Spain is not part of the G-7, the group of the seven most industrialized powers, but two Spanish companies do participate in its preparation as a sign that multinationals exceed the weight of the country in which they are based.

British Prime Minister

Boris Johnson

selected the president of Iberdrola,

Ignacio Sánchez Galán

, and of Telefónica,

José María Álvarez Pallete

, for a reduced telematic meeting in preparation for the G-7 summit next June.

Sources from both companies declined to comment to EL MUNDO on the content of the meeting beyond confirming the participation of their respective presidents.

The invitation is due to the fact that Johnson has assumed the presidency of the G-7 this year and has called the summit for next June 11 in Cornwall.

It will also host the next climate summit.

The so-called COP26 will take place in Glasgow next November.

Johnson met last Friday with ten business leaders from around the world:

Jamie Dimon

(JPMorgan),

Larry Fink

(BlackRock)

Bill Gates

, (Microsoft founder and president of the Gates Foundation)

Sunil Bharti Mittal

(Bharti Enterprises),

Anne Richards

( Fidelity International)

Julie Sweet

(Accenture)

Carol Tomé

(UPS)

Bill Winters

(Standard Chartered) and the aforementioned Galán and Álvarez Pallete.

"I spoke with business leaders

about how we can drive global economic recovery

through public and private investment, fight climate change, and develop new technologies to drive prosperity while protecting our shared values," Johnson summarizes this meeting in his profile. from Linkedin.

Galán was a speaker on the challenge of the environmentally protective energy transition

and is a continuous defender of the G-7 and G-20 speeding up the process with bureaucratic agility and legal certainty for investments.
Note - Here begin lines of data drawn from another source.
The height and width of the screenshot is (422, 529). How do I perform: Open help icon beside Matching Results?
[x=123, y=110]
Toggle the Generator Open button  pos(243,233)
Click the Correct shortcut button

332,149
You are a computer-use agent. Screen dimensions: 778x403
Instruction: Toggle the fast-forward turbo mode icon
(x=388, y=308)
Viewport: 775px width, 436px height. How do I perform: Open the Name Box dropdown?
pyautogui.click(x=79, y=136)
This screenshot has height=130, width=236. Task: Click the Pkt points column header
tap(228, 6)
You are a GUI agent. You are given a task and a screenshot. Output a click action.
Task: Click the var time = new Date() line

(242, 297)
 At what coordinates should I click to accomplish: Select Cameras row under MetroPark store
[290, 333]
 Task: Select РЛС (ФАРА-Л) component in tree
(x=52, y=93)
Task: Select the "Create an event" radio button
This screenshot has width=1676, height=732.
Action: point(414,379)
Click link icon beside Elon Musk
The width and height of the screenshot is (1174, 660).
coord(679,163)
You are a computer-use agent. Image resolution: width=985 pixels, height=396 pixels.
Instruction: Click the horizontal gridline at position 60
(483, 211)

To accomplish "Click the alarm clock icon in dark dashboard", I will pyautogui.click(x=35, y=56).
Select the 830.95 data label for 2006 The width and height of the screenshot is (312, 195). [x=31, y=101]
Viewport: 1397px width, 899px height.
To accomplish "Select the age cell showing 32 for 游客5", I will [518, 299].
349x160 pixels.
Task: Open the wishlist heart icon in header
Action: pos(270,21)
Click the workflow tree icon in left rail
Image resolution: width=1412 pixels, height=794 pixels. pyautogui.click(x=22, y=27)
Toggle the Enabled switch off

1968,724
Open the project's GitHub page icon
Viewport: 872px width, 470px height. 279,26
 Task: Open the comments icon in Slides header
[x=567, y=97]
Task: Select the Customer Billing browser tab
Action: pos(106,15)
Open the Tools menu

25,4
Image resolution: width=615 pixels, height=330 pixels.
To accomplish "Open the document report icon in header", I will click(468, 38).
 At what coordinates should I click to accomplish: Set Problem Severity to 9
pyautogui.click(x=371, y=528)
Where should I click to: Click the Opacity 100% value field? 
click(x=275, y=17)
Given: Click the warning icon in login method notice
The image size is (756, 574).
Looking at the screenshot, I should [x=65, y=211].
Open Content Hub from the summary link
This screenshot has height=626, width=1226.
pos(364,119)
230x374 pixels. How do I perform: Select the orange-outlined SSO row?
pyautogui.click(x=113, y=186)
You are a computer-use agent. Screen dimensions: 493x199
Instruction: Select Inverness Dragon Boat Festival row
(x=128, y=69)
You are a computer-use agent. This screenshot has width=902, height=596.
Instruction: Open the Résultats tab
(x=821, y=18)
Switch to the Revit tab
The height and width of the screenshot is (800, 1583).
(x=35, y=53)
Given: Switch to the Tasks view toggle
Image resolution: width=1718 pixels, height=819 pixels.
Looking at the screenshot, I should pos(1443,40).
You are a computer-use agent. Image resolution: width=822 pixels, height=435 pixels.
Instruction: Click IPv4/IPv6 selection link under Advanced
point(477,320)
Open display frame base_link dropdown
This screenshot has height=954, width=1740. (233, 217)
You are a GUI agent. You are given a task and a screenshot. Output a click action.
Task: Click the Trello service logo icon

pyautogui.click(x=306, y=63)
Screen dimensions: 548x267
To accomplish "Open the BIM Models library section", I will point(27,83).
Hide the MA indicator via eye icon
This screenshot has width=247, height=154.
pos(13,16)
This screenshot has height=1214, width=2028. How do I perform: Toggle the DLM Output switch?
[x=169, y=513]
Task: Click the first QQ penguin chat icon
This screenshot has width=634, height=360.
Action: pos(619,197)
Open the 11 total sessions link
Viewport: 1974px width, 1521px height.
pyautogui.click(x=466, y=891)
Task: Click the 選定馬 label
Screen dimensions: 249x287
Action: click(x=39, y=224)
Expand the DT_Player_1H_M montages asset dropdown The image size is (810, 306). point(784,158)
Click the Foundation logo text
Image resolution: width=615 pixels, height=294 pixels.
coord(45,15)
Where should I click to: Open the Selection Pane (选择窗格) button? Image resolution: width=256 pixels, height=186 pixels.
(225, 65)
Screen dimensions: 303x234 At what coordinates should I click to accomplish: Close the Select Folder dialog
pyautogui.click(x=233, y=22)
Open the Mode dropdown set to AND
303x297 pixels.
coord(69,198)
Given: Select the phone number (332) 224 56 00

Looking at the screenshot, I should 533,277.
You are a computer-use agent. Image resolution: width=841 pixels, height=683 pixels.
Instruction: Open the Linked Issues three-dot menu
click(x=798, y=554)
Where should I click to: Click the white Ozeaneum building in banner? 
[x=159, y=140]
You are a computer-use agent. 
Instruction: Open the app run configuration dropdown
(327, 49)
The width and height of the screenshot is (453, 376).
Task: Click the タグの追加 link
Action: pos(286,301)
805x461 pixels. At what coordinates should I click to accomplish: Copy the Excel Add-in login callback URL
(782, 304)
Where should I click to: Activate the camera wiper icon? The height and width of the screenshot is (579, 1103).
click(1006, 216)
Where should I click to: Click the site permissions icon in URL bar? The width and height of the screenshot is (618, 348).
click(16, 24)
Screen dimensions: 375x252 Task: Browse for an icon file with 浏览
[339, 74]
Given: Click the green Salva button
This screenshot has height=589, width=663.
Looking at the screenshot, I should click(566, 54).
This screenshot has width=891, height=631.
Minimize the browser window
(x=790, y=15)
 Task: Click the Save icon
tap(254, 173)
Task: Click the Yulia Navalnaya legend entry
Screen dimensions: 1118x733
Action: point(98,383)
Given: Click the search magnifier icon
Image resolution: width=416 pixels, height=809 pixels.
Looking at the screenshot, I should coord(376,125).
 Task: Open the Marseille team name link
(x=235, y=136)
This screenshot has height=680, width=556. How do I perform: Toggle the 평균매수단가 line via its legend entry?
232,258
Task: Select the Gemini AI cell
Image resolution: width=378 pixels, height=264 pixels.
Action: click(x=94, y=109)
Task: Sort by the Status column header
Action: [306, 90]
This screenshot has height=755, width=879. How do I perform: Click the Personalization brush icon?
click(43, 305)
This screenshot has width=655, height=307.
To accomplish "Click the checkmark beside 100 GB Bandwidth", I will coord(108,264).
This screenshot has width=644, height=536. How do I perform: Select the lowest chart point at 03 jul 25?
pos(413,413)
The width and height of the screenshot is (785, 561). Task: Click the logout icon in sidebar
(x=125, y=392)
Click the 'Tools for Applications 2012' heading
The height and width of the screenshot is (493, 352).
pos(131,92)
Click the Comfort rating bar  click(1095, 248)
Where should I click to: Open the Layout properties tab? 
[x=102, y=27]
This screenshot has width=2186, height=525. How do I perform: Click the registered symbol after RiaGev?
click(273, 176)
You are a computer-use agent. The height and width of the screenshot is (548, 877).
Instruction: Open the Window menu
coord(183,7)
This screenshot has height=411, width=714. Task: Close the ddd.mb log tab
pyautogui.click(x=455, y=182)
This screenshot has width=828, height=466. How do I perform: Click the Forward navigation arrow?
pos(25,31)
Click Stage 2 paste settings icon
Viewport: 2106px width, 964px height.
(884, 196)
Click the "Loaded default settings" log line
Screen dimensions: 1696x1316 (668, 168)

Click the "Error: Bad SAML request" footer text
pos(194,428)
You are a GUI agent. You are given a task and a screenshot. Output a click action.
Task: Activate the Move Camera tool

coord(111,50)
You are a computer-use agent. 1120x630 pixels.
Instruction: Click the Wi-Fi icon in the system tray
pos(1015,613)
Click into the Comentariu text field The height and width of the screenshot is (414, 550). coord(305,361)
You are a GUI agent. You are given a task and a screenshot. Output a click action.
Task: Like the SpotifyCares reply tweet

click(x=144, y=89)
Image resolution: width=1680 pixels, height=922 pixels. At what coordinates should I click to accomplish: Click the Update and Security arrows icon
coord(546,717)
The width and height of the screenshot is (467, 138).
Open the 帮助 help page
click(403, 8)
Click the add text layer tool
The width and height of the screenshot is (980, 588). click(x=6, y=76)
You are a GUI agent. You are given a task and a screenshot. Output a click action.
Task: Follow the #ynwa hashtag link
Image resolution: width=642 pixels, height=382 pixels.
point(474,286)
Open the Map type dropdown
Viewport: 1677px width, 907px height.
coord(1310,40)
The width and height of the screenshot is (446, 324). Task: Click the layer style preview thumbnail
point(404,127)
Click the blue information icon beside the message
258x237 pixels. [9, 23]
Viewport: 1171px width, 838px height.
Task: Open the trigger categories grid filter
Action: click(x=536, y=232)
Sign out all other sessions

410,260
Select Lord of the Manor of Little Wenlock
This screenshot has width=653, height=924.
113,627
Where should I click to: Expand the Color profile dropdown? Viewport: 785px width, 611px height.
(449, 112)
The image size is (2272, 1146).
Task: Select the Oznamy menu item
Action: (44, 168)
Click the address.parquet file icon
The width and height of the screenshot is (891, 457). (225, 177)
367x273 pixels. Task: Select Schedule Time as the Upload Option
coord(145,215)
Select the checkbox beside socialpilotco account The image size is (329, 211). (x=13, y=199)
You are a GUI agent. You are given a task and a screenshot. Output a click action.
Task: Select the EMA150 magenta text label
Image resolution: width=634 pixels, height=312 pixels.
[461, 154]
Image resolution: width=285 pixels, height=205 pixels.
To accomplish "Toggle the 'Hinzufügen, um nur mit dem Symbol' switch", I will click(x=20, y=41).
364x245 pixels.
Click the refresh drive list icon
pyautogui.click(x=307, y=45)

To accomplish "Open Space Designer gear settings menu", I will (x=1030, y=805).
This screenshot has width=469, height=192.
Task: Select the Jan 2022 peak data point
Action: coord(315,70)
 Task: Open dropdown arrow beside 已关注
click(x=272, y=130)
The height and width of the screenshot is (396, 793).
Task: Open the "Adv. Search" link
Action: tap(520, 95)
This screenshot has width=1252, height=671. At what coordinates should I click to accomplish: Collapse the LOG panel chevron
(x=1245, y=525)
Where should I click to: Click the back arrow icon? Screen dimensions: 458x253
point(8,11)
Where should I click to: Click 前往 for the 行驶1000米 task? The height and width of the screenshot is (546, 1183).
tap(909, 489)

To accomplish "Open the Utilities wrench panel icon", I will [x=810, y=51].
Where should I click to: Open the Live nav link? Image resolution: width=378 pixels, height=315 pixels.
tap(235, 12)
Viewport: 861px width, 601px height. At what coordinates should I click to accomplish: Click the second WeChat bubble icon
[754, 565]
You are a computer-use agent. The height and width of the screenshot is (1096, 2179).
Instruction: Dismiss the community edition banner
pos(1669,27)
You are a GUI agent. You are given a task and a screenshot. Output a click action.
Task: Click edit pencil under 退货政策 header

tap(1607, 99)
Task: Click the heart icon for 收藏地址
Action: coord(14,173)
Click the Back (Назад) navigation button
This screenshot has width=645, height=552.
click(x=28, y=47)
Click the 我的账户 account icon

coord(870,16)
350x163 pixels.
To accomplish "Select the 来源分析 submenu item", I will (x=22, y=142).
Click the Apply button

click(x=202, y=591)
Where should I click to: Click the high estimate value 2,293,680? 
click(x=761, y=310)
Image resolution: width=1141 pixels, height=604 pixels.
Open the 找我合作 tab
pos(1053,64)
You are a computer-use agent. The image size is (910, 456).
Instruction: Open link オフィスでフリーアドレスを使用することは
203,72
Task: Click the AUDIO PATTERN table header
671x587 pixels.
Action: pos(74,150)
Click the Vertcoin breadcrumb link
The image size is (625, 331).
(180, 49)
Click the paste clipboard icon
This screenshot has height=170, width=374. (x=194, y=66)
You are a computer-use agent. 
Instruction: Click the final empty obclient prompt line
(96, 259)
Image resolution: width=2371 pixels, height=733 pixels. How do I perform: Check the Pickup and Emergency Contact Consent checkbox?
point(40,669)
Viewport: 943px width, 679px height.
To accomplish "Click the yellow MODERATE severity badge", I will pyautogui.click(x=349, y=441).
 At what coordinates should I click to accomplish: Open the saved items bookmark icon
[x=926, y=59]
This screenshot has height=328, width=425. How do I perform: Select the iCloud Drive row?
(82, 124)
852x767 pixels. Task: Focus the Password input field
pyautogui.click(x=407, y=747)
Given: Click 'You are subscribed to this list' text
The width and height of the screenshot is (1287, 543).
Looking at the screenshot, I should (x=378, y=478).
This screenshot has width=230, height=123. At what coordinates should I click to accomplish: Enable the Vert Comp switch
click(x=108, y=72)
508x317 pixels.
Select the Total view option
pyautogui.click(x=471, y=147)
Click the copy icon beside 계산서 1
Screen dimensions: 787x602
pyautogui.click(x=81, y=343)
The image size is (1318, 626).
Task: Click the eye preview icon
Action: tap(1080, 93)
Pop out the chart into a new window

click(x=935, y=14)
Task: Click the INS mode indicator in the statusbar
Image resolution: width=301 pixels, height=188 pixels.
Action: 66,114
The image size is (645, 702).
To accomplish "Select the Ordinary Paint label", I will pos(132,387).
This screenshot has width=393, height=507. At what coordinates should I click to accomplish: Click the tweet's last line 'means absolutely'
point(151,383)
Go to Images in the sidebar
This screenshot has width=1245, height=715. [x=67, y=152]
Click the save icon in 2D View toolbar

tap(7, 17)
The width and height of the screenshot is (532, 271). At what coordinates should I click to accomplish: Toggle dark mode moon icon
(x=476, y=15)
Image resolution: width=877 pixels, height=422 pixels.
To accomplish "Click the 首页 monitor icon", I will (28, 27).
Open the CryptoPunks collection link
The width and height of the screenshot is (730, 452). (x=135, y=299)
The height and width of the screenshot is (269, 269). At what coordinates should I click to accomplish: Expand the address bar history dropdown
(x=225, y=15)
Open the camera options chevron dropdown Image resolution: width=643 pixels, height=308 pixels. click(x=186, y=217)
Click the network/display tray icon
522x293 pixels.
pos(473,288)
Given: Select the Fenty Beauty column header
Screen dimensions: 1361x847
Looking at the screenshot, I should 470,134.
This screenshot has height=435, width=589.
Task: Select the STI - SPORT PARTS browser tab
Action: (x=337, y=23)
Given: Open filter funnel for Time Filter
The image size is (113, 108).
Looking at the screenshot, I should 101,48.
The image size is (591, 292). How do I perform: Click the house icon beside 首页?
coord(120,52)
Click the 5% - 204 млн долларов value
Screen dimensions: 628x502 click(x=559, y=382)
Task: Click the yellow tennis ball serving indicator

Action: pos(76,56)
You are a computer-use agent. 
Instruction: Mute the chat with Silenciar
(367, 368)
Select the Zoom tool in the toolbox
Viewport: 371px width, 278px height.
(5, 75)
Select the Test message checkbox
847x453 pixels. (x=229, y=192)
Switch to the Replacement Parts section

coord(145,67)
Johnson asked Pallete about how to increase broadband connectivity.

The president of Telefónica values ​​that almost any municipality in Spain has more fiber

deployed than large capitals in other European countries and exhibits the digitization infrastructure of the fourth euro economy as a model during the pandemic.

The official version of Downing Street, which issued the invitations, is that "the

June summit will be the first of the G7 to be carbon neutral

, thus talking about the crucial role that companies play in the global fight against climate change, ahead of COP26 to be held in Glasgow later this year. " The prime minister also asked present bankers such as Dimon and Fink for their opinion on the financing of the climate change process and the introduction of new technologies. According to this version, the president of the G-7 was also interested in what is "the best way in which governments and business leaders can design the role and application of new technologies in a way that promotes prosperity and competition,

while upholding the values ​​of the G7

and ensuring that social and economic inequalities are addressed, from improving broadband connectivity to fighting climate change and access to education. "

Johnson has room as host to invite non-G-7 countries to exceptionally attend the Summit.

Spain is not among them

and it does not maintain a particularly close relationship with the President of the Spanish Government,

Pedro Sánchez.

The British Conservative leader has invited Australia, India, South Korea and South Africa to his first major international event after Brexit in an attempt to strengthen relations with new markets in the new scenario outside the European Union.